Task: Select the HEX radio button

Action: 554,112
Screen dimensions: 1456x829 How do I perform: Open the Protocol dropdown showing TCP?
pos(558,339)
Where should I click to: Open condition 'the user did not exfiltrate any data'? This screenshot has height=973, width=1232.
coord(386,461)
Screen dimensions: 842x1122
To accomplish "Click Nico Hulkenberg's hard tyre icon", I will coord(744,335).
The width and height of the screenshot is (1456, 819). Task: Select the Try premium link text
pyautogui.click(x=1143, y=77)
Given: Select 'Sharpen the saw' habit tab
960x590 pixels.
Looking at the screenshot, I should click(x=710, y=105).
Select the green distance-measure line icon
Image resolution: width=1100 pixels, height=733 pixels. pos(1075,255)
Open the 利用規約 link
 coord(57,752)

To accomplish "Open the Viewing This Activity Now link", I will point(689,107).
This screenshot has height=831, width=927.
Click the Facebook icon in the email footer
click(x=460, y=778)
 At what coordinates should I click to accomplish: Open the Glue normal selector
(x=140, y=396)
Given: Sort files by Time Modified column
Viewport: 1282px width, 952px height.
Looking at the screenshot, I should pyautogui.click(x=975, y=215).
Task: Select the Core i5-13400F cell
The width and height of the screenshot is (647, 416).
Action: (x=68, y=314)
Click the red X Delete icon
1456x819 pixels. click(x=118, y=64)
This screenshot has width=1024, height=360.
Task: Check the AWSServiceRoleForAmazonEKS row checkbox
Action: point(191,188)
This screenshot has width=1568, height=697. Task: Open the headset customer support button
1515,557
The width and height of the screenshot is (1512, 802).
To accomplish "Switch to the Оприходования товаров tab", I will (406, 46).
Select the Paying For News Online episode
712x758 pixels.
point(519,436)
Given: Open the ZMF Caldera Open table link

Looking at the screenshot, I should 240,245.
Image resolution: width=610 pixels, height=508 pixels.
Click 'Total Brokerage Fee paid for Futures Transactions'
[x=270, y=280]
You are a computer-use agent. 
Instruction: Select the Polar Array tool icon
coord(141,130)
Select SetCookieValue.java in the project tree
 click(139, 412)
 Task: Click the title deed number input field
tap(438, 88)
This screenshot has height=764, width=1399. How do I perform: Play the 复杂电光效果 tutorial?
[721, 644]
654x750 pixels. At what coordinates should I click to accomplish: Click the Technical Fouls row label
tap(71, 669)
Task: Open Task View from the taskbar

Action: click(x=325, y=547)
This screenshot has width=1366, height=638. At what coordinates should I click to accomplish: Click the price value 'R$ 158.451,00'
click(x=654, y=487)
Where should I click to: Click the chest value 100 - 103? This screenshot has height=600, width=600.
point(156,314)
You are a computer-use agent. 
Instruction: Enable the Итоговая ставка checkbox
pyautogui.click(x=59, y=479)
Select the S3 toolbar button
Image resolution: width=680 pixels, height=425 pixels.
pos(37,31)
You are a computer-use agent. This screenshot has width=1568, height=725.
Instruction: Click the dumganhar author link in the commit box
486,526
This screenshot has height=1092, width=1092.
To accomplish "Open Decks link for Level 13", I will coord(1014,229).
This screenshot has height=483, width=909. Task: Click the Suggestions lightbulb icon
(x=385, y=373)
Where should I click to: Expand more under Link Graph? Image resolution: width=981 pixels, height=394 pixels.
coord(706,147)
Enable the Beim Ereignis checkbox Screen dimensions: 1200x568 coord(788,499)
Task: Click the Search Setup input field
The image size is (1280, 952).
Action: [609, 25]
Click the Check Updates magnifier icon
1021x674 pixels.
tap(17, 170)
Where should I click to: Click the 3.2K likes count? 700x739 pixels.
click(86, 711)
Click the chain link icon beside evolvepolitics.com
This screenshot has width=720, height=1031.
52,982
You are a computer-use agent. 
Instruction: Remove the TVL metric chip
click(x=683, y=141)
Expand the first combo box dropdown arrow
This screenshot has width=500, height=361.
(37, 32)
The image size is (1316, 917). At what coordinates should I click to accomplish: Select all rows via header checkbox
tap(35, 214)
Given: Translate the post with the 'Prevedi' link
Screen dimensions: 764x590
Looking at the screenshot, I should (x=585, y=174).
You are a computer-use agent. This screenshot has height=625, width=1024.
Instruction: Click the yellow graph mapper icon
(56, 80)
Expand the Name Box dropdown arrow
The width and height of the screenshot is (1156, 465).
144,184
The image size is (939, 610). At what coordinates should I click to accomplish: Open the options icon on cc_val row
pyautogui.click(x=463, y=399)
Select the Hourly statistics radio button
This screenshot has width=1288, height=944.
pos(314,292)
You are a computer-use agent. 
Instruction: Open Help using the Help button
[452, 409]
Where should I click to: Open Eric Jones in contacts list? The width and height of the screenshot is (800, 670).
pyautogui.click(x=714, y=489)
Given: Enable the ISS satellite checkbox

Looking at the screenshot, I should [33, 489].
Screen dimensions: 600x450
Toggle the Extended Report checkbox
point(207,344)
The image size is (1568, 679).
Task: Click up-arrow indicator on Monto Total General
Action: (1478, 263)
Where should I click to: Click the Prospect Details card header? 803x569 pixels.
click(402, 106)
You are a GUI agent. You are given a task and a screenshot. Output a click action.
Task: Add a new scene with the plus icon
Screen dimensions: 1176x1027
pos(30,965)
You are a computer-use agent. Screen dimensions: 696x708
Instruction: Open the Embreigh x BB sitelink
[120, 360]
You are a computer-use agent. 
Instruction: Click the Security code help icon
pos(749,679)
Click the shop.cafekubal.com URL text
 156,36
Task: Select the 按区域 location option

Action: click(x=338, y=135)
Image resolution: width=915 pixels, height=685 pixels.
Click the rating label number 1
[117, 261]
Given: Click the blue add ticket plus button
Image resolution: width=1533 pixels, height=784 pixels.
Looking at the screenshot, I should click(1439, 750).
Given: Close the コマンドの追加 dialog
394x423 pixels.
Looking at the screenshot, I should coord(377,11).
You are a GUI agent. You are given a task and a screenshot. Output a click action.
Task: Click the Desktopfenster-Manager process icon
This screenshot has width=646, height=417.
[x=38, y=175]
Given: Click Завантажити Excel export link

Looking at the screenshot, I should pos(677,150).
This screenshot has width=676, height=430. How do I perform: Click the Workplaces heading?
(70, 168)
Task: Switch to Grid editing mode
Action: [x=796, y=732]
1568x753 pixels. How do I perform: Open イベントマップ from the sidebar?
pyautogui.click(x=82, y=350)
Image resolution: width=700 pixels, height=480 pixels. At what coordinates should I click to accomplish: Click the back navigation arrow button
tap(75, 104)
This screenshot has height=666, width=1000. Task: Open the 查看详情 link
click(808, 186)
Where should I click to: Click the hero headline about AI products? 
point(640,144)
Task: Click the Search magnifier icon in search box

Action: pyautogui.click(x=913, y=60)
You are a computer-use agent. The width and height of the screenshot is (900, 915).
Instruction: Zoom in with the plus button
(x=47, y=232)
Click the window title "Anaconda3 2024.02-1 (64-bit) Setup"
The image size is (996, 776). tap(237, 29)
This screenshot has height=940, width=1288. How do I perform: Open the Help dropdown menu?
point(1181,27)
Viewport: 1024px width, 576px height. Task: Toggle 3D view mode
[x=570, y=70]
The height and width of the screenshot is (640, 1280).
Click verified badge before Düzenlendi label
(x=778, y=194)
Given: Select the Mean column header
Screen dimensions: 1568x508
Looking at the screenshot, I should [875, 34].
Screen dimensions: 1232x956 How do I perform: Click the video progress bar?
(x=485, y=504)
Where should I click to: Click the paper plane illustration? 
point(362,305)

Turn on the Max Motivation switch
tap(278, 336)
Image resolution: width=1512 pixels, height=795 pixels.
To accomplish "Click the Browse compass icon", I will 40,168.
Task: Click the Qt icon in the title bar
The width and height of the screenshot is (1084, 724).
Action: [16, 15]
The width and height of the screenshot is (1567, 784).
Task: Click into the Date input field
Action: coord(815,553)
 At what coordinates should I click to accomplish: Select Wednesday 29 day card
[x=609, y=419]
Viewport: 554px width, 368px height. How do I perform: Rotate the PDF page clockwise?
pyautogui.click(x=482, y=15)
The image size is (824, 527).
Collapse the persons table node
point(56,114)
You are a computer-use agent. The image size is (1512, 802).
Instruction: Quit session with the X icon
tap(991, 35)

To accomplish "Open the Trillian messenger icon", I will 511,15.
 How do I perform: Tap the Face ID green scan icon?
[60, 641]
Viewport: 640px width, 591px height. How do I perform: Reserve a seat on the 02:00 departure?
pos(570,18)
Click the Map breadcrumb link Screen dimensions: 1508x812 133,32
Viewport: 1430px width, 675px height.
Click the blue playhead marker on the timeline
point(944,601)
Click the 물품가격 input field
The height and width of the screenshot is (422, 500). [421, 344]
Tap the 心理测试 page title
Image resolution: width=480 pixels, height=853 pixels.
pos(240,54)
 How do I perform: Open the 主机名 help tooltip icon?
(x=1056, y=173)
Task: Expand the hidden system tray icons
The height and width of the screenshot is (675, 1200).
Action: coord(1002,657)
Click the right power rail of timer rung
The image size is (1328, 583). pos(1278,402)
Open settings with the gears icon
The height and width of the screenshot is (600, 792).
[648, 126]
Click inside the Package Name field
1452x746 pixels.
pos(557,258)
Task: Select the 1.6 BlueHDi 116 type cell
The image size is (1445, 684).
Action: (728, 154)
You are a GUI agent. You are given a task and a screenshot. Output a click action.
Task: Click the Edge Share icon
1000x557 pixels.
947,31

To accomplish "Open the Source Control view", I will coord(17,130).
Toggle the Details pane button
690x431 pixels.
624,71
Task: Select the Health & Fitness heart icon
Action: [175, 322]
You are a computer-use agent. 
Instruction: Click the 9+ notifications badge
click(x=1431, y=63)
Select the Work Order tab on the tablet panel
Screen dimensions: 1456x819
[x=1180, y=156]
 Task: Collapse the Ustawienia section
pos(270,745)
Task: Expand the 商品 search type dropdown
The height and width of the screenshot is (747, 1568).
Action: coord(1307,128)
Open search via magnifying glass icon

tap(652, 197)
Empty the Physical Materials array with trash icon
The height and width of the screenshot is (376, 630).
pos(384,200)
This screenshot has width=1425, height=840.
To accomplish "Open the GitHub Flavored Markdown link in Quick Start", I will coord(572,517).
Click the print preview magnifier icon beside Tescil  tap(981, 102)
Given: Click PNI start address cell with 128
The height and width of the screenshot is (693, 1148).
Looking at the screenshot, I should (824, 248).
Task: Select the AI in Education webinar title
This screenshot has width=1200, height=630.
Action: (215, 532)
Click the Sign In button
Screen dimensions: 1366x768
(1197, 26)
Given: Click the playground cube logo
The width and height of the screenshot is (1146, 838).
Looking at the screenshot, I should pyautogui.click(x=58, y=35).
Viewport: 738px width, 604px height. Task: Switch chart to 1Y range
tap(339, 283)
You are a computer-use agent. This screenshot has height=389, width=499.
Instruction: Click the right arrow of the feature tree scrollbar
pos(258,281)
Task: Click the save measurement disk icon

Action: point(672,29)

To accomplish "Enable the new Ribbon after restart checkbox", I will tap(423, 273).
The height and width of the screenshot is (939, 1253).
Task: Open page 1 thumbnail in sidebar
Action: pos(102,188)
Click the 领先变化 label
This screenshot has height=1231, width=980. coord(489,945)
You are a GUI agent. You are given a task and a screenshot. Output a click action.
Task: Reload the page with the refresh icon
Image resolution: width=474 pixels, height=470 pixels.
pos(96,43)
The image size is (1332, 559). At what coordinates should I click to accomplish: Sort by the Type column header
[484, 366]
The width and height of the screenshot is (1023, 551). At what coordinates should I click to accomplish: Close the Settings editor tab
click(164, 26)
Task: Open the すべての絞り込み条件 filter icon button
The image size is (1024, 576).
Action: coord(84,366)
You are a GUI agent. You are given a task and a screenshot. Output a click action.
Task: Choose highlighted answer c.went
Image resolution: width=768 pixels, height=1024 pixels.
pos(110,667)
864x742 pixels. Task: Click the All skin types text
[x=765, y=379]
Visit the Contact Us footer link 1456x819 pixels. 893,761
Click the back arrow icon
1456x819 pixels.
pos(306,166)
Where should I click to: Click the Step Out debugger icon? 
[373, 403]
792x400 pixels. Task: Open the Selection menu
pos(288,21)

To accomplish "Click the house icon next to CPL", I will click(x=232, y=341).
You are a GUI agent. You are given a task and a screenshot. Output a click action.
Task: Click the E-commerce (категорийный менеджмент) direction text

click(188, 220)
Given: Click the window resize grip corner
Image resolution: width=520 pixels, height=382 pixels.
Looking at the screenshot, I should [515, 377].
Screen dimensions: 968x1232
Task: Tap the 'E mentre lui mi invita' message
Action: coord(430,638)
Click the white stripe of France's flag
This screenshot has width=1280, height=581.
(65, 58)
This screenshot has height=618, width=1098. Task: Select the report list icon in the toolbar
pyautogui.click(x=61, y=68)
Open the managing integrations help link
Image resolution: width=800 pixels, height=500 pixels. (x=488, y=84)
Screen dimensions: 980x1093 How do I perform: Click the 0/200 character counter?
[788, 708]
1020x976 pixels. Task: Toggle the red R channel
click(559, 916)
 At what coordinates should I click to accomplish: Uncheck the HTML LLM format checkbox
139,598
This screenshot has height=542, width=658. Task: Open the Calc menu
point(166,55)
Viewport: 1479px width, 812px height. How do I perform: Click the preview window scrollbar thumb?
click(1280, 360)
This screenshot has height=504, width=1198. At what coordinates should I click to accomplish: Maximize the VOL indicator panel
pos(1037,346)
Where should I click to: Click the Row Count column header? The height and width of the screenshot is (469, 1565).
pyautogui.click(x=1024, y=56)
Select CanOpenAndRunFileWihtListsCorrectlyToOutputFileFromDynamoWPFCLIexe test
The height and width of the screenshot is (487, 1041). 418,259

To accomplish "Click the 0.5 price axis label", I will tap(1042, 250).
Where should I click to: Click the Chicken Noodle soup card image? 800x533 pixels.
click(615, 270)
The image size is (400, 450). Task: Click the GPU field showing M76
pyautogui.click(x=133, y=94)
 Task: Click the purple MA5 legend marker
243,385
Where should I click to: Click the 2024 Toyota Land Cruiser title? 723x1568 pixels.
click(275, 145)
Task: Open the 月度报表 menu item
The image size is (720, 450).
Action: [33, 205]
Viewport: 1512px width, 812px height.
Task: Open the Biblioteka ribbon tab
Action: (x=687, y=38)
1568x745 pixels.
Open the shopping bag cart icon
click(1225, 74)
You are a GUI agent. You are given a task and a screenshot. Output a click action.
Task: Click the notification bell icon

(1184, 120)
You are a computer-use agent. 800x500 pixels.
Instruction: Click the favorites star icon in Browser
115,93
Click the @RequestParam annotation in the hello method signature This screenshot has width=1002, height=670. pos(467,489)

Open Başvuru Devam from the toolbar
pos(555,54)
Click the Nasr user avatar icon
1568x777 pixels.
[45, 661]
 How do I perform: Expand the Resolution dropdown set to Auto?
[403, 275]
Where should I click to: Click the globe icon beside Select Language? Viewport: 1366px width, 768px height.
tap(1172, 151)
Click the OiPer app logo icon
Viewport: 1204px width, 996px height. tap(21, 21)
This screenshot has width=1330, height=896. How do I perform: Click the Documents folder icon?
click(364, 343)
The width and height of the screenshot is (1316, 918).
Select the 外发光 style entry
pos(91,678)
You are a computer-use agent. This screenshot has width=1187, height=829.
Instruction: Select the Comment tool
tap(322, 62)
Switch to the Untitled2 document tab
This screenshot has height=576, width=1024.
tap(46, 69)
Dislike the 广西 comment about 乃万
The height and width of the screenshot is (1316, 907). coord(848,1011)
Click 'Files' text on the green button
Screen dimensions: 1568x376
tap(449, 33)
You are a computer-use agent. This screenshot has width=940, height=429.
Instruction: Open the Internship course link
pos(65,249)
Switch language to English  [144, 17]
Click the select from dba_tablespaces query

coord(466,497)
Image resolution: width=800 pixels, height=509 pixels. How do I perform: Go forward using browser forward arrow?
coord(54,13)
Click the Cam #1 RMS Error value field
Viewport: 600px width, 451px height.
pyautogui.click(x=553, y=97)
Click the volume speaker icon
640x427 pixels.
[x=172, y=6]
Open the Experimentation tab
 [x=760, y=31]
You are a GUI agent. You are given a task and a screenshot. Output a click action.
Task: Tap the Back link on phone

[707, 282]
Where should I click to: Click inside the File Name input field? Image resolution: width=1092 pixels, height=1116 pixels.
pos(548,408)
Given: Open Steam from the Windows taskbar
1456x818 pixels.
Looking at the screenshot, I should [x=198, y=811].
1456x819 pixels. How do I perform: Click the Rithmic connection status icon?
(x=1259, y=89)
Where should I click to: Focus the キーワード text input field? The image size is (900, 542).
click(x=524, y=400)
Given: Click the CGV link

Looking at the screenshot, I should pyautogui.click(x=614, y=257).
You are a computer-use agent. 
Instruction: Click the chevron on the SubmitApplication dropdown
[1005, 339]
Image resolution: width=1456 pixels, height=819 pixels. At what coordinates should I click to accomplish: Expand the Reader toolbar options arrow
──────────────────────────────
* [Exercise directions]
Copy the data above verbatim, from the line with "This screenshot has height=542, width=658." to the line with "pyautogui.click(x=1024, y=56)", both included.

* [Task result]
This screenshot has height=542, width=658. Task: Open the Calc menu
point(166,55)
Viewport: 1479px width, 812px height. How do I perform: Click the preview window scrollbar thumb?
click(1280, 360)
This screenshot has height=504, width=1198. At what coordinates should I click to accomplish: Maximize the VOL indicator panel
pos(1037,346)
Where should I click to: Click the Row Count column header? The height and width of the screenshot is (469, 1565).
pyautogui.click(x=1024, y=56)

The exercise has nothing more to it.